BEGIN Source data

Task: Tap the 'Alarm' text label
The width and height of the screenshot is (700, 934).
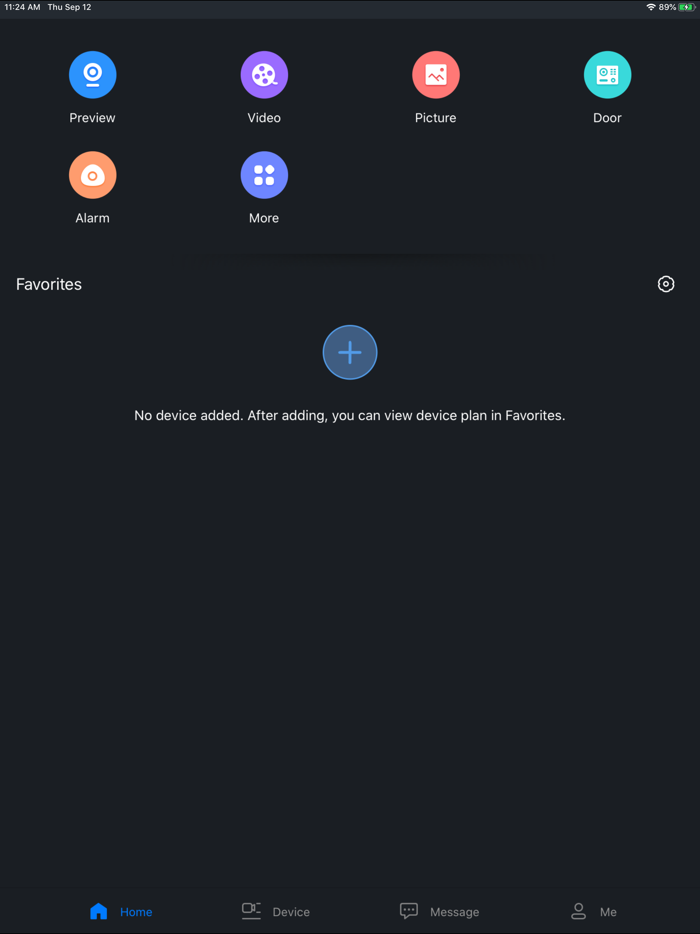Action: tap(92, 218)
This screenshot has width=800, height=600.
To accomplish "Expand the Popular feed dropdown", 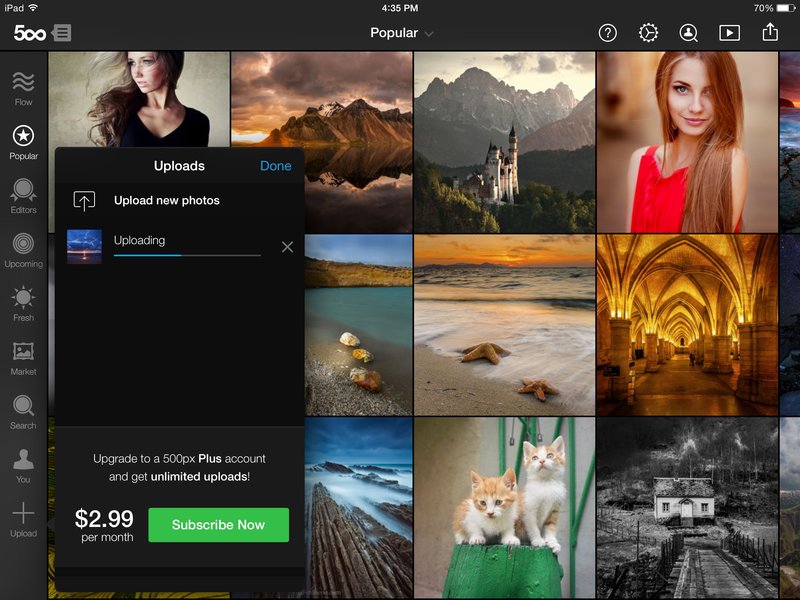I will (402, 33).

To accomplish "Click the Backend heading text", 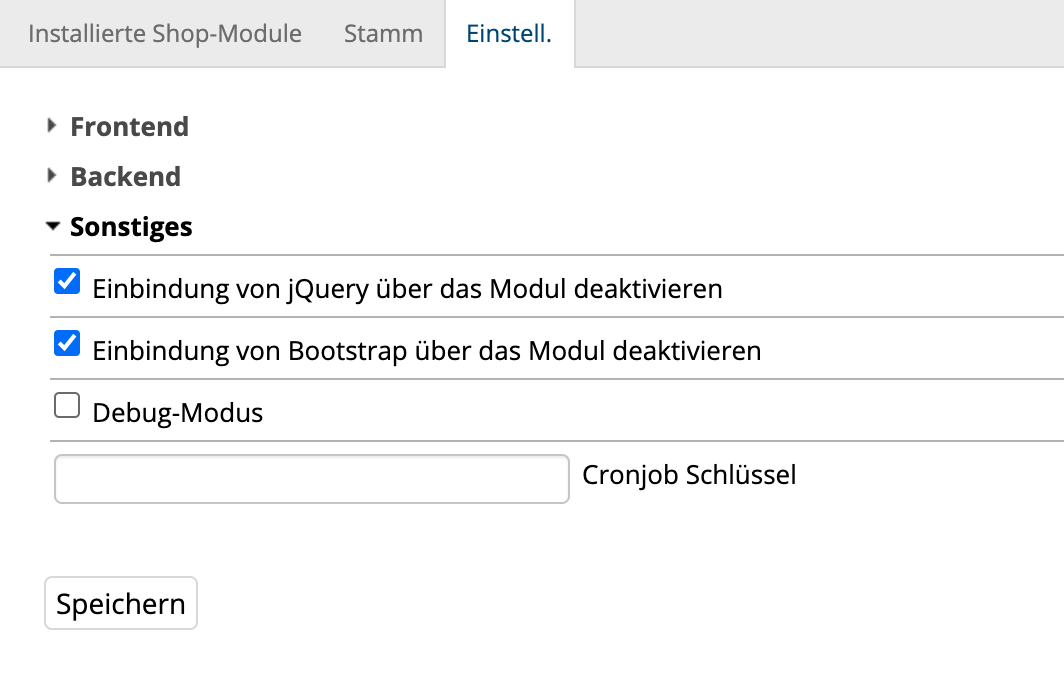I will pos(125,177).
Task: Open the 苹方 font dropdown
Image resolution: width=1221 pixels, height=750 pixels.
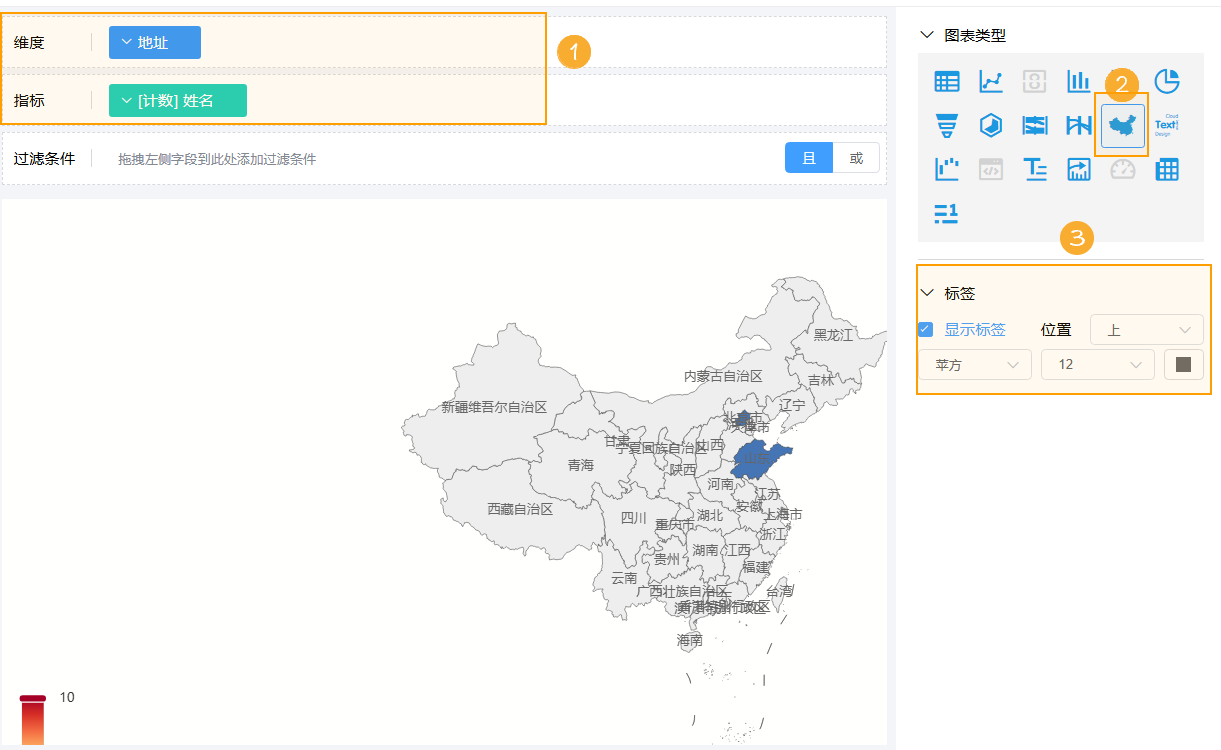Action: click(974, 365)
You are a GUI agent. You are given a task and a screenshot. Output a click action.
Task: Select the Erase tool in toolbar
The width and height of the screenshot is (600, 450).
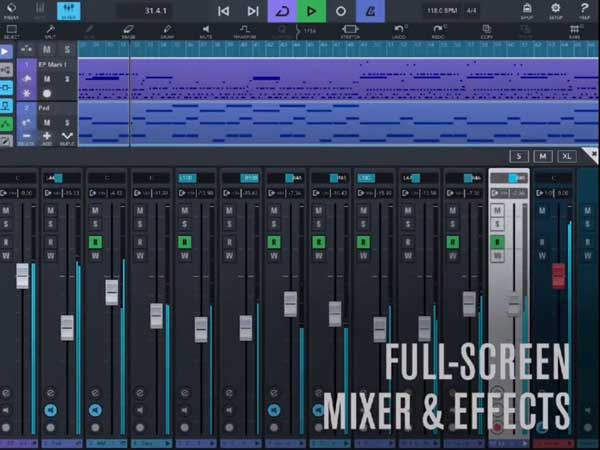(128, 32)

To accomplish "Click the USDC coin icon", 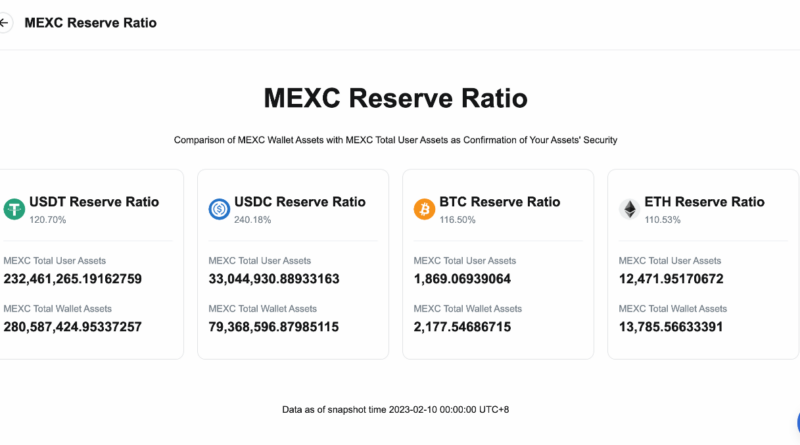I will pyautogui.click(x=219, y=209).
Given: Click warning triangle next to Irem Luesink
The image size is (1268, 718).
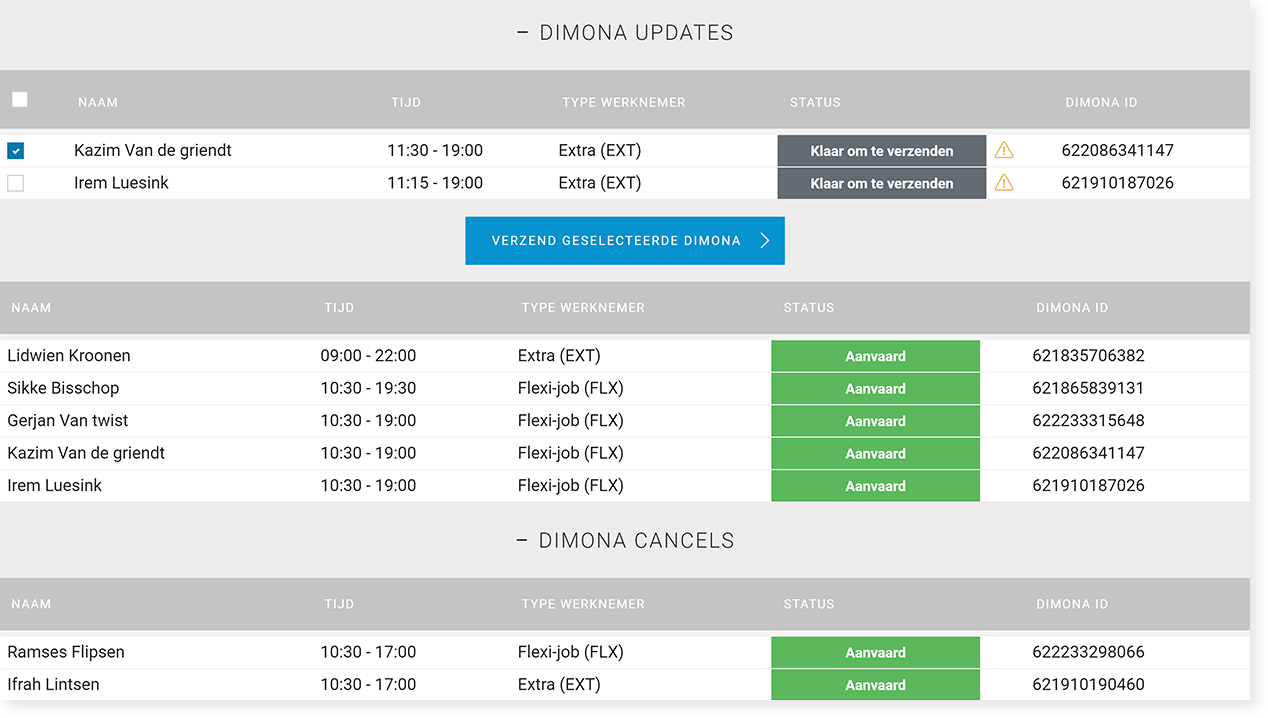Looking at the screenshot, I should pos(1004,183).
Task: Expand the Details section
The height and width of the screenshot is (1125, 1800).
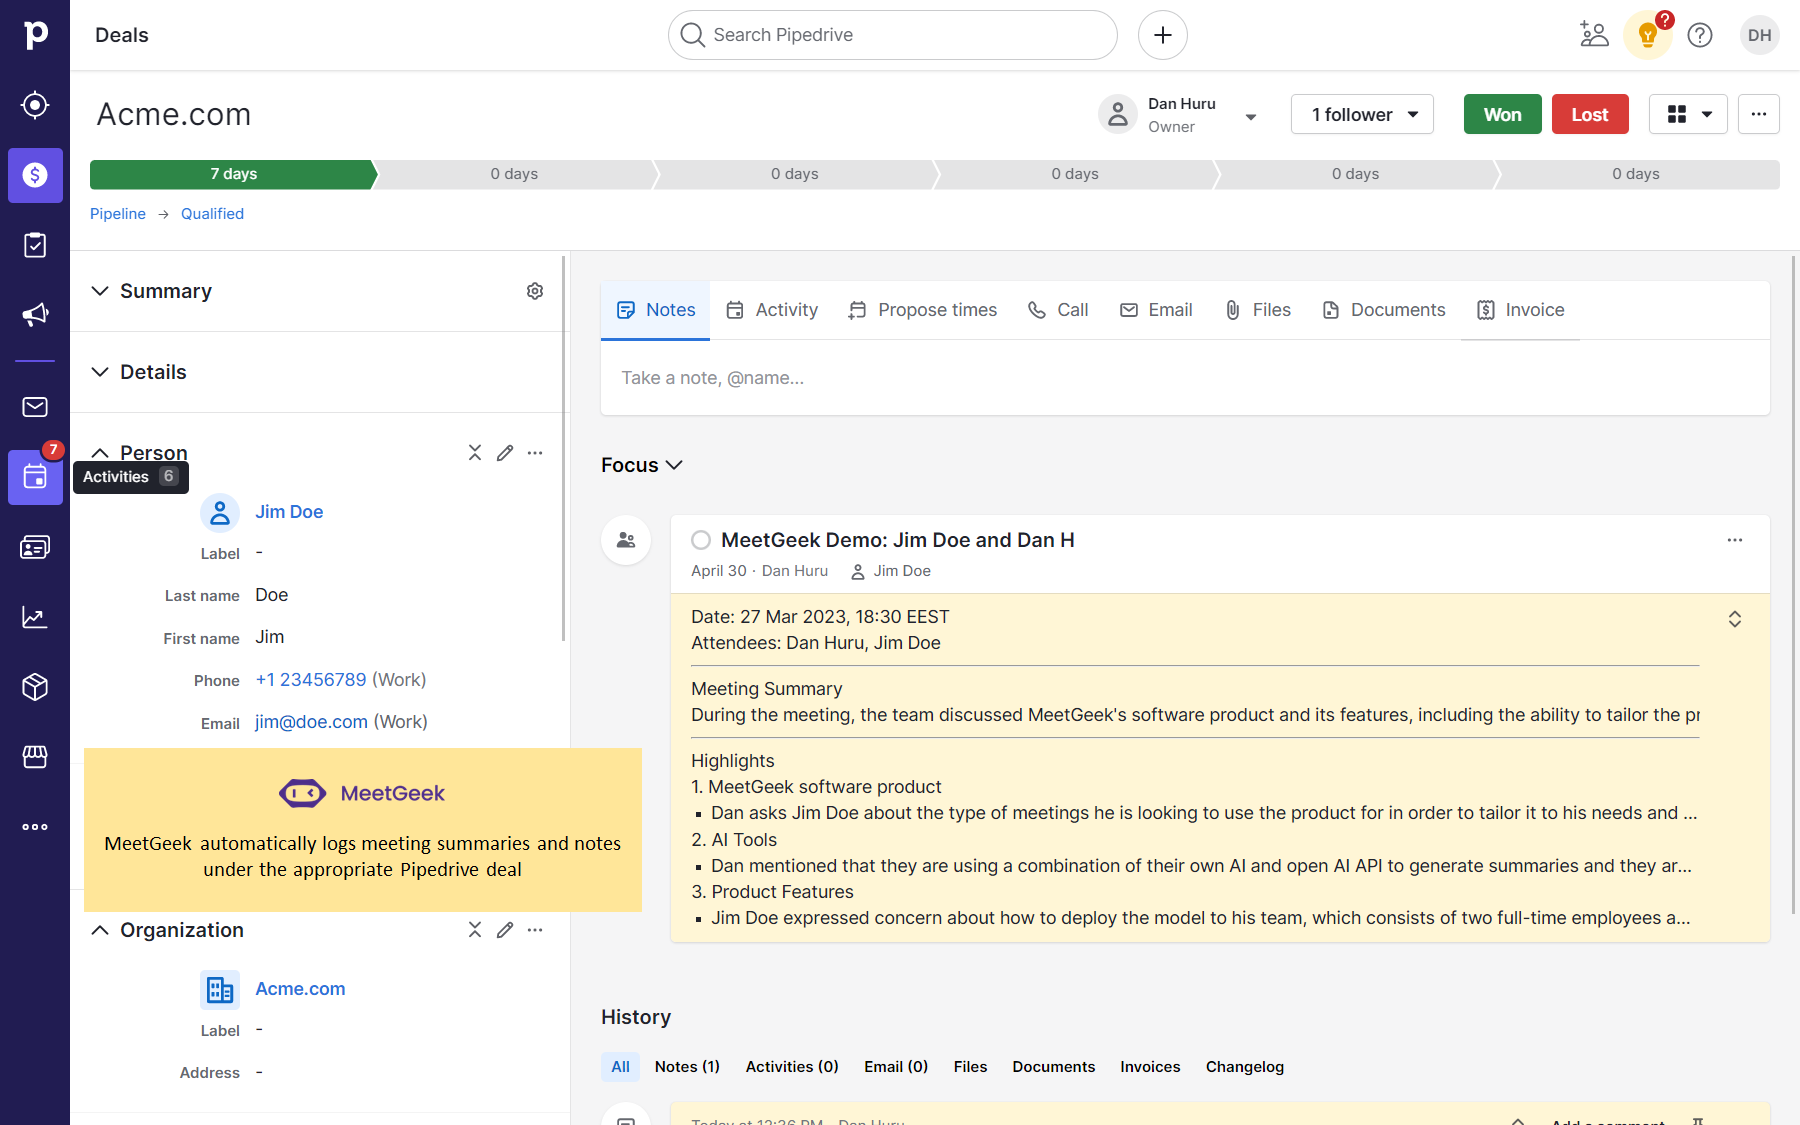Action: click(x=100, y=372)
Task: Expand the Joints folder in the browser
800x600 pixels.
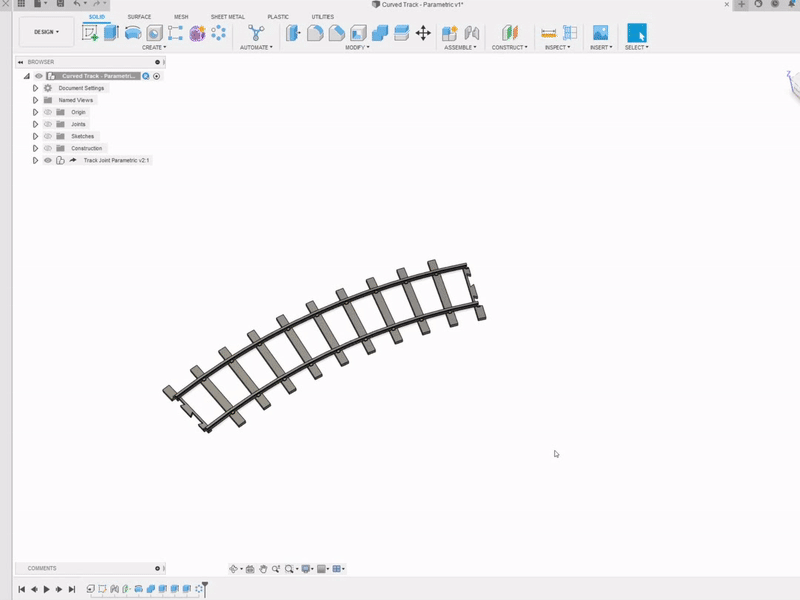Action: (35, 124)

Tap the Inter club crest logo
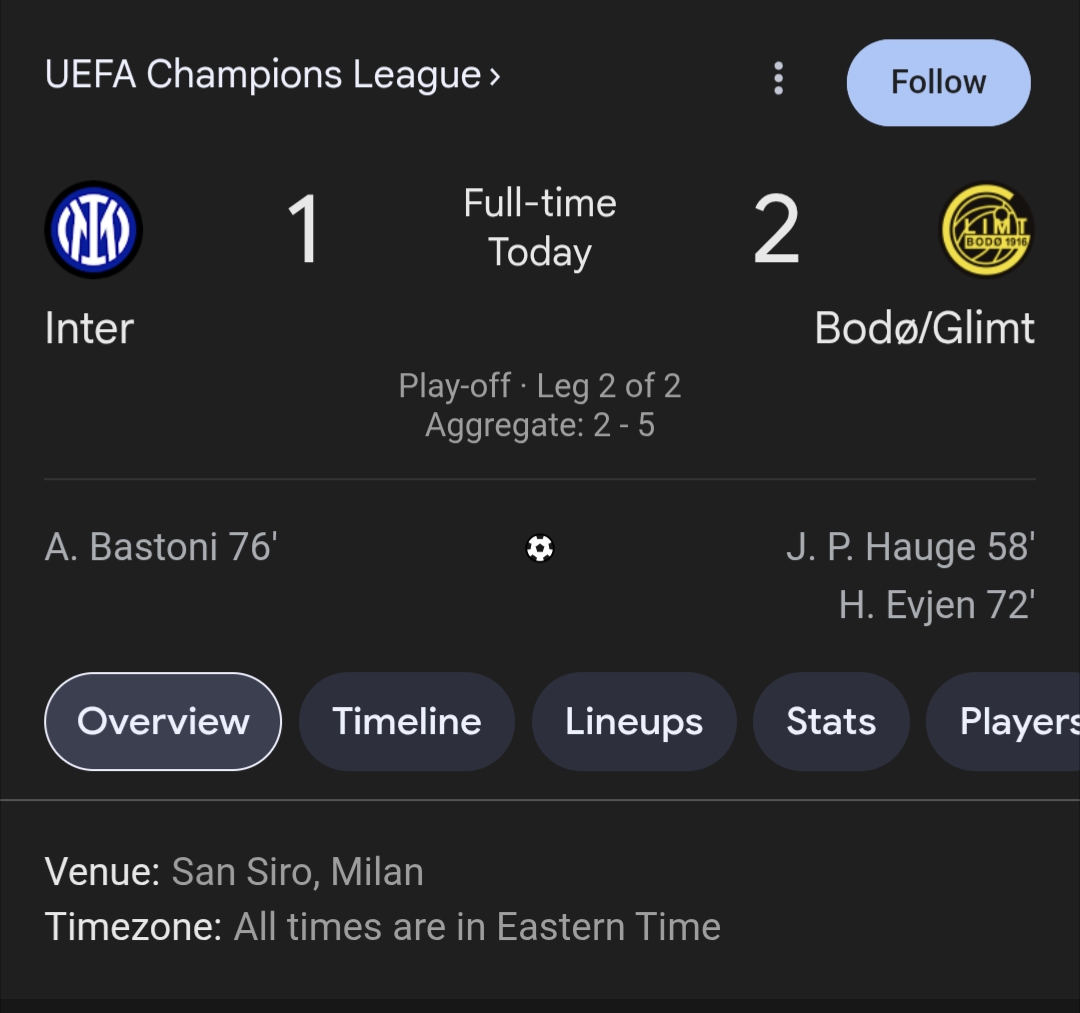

END Source data

To do:
Start with the line holding "Task: Expand the Joints folder in the browser" and repeat exactly every line through the final line of the records above, but no pictures and nothing more.

Task result:
Task: Expand the Joints folder in the browser
800x600 pixels.
Action: (35, 124)

Tap the Inter club crest logo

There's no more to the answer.